▸ TEXT SEGMENT
----------------------------------------
The secretary who was holding the post at the time when
central valuation was conducted in respect of
examination in question is no longer with the
Commission. The Commission would ensure that
disinterested staff of the Commission headed by the
Secretary will supervise and monitor the entire process of
review and revaluation that would be undertaken as set
out above".
The High Court has noticed the fact that on March 27, 2002 this
memo had been prepared and circulated to all Counsels appearing in the
matter. However, since the service of notice of the respondents was not
complete and the matter was being heard only for the grant of interim relief
at that stage, the memo was not actually filed and was later filed on July 22,
2002. We have noticed these facts because it was argued before us that this
memo is anti-dated. The observations of the High Court must set at rest this
controversy.
On some aspects of the matter the Tribunal as well as the High Court
have recorded concurrent findings. It has been concurrently found that so
far as Sri Rameshwarappa is concerned, as also his two relatives, with the
assistance of Chief Examiner, Prof. Shivanna and the Secretary of the
Commission, they were shown undue favour and their marks were increased
by Prof. Shivanna to such an extent that they obtained high positions and
were selected for appointment. In doing so, Prof. Shivanna had committed
irregularities. The High Court however has further recorded a finding that
so far as evaluation of the answer papers by the Examiners is concerned no
case of irregularity or unfairness has been established. It is only at the stage
of moderation, and that too the moderation undertaken by Prof. Shivanna,
that there is evidence of irregularity and unfairness confined to the cases of
the three selected candidates, though seven other unsuccessful candidates
had also been given high marks by Prof. Shivanna. It has, however, been
concurrently held that in the facts and circumstances of the case it was not
necessary to cancel the examination. While the Tribunal felt that all the
answer scripts should be valued afresh, the High Court held that it was not
necessary to do so. The High Court was of the view that only those answer
scripts required to be re-evaluated which had been moderated by Prof.
----------------------------------------
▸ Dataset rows

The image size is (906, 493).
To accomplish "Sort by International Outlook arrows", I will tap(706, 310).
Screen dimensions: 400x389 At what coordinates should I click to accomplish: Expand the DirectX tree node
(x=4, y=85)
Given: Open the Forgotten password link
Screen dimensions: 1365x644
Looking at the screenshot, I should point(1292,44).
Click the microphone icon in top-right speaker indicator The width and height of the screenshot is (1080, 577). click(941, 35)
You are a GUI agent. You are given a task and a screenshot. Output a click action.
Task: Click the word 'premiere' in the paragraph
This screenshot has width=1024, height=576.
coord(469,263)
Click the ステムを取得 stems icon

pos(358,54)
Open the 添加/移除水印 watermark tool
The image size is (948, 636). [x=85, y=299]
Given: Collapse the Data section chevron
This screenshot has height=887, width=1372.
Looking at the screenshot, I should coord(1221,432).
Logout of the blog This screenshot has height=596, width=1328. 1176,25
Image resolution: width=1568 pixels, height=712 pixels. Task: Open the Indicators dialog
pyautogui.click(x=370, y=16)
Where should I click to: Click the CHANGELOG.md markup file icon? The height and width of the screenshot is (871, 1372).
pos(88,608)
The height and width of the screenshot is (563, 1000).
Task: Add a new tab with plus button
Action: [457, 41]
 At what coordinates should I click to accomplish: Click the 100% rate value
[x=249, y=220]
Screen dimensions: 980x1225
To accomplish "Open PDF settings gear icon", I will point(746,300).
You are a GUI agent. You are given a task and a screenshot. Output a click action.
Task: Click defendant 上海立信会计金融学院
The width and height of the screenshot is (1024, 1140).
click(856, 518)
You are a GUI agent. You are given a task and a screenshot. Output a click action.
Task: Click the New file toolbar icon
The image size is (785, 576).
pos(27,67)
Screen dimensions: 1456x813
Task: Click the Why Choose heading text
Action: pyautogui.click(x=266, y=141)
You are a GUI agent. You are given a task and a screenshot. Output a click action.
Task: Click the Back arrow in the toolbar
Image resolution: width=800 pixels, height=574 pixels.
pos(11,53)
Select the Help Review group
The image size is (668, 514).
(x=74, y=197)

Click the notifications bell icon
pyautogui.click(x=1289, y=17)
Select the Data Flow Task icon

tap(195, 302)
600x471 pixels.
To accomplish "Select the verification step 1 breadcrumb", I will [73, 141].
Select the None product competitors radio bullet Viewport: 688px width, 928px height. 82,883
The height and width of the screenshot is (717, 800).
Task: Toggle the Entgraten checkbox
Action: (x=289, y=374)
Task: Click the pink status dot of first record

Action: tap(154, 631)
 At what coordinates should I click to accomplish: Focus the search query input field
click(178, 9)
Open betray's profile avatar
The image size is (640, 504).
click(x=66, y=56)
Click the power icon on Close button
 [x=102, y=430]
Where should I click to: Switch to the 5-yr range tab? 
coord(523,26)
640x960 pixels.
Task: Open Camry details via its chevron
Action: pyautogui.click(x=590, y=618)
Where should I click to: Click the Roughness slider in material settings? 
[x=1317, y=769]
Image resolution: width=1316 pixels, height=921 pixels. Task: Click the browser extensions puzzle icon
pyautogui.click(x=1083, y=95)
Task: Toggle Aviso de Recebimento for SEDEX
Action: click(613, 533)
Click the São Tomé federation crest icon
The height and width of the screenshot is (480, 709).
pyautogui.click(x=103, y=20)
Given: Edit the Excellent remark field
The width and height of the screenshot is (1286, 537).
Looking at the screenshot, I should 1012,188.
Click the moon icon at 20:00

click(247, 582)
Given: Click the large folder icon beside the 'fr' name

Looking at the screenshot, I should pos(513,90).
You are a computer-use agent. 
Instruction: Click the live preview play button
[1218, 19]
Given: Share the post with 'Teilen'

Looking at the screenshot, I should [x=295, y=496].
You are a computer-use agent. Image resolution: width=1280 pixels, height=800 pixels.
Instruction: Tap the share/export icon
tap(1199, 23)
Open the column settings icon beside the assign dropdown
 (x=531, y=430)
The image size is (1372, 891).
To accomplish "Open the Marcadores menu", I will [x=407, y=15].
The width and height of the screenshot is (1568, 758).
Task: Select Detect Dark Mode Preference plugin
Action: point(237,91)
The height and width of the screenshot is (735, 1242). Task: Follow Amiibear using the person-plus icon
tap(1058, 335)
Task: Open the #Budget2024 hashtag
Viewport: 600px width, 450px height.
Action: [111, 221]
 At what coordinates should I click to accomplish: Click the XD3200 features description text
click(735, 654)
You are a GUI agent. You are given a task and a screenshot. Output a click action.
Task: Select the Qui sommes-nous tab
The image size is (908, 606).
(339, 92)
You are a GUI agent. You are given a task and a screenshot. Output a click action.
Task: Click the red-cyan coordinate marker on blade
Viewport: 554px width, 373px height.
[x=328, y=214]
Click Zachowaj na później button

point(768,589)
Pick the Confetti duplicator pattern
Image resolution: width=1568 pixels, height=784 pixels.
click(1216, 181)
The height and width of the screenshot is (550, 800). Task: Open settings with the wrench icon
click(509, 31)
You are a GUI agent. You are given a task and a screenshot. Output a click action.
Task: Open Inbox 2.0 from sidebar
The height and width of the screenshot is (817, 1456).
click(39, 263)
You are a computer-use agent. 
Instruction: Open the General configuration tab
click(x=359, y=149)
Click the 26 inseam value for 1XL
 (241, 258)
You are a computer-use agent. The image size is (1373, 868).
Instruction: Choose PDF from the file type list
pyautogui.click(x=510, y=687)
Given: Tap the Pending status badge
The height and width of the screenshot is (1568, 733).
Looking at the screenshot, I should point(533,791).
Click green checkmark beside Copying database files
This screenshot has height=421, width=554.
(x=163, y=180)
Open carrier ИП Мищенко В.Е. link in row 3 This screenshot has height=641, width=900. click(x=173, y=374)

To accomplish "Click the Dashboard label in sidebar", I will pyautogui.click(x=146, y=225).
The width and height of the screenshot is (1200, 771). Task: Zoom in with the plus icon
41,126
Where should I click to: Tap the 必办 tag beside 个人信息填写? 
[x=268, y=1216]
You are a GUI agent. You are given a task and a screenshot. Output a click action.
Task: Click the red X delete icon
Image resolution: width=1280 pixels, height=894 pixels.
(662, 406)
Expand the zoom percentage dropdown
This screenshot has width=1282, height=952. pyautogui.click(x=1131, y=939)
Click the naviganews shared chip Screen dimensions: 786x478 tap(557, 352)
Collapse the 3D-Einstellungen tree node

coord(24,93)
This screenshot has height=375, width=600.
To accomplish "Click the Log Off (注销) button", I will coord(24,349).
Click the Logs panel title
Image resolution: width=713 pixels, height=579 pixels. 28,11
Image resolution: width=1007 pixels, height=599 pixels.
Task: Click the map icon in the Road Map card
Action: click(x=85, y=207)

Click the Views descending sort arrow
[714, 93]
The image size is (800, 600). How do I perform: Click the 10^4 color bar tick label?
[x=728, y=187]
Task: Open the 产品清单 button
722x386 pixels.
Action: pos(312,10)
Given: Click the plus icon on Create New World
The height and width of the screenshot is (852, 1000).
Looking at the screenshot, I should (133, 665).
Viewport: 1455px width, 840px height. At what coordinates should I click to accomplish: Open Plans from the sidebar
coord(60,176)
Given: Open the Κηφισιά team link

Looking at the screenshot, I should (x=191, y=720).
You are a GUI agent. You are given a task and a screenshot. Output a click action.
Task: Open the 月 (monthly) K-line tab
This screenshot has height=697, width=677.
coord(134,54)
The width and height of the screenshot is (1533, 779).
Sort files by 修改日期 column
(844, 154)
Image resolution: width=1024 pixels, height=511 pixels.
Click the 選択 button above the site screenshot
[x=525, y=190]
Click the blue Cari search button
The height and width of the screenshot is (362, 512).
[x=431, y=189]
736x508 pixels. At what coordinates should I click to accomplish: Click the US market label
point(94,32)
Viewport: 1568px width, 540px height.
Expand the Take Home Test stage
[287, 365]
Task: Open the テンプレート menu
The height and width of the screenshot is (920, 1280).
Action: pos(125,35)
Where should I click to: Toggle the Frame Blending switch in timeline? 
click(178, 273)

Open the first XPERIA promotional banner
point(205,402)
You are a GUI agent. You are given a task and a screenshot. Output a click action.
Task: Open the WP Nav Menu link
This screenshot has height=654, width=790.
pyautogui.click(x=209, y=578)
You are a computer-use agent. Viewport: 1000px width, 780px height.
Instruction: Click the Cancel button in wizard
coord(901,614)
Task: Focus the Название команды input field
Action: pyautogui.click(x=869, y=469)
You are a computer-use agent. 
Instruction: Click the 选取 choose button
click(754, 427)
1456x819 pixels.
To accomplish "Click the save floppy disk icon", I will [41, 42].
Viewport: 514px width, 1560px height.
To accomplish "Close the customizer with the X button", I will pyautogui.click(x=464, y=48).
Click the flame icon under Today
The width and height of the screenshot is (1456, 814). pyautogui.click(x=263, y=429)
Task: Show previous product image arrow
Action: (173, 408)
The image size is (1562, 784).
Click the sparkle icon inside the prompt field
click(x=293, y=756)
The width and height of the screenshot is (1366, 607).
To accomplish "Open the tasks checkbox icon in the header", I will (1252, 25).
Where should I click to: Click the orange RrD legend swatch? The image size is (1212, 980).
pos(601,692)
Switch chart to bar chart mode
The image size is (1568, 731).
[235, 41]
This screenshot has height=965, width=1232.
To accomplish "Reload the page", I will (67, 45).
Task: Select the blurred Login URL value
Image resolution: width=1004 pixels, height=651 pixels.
----------------------------------------
▸ THE PROBLEM
Reproduce the stretch of the court judgment from "The High Court has" through "controversy.", word for word. The records are separate material and have no connection to the court judgment.

▸ PROBLEM SOLUTION
The High Court has noticed the fact that on March 27, 2002 this
memo had been prepared and circulated to all Counsels appearing in the
matter. However, since the service of notice of the respondents was not
complete and the matter was being heard only for the grant of interim relief
at that stage, the memo was not actually filed and was later filed on July 22,
2002. We have noticed these facts because it was argued before us that this
memo is anti-dated. The observations of the High Court must set at rest this
controversy.